Give me death....

My life as I know it is officially over. Cereal, yoghurt, salad and fruits. That's going to have to be my life for the foreseeable future. The digital readout on the scales makes me think Jindal. CF casually tells me to use the treadmill at 6.5 to see the weight drop off in 2 months. 6.5 what??? Bloody gym bunny. I viciously jab at the beans of my lunch salad. I tell PM I'm depressed and she  reminds me of the box of gelato I acquired last night, now languishing in my fridge and I groan. Bradley Cooper and the American Hustler is the reason for my double depression. A movie that has no clue what it wants to be and and tediously weaves it way through the last 10 minutes of what it's all about being compared to Good Fellas?? Really?!? A perfectly legitimate reason for all that gelato! Not to mention the catch cakes that were being sold next door. 
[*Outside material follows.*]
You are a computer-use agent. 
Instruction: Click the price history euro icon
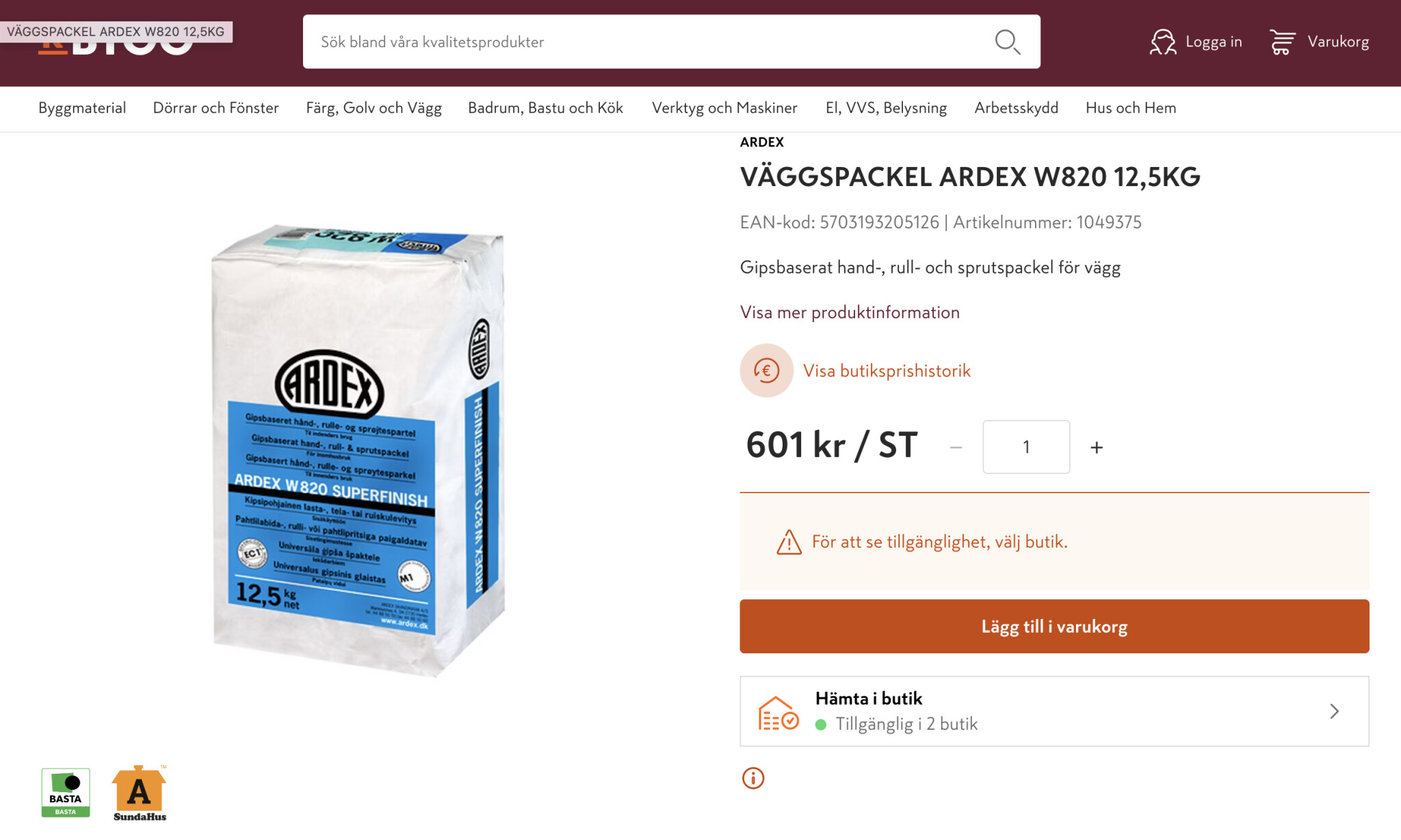click(x=766, y=371)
Chirpy chappy at the gym had asked me what my goals were. Strike off to die happy from that list. His assessment of 3 times a week to get into shape in 3 months was a gross miscalculation. But then he hadn't realized the order of magnitude of the task any more than I had. There go my plans of canceling this most peculiar membership in a quarter.

My thighs and knees start to complain. Maybe I should just slather the gelato all over them instead.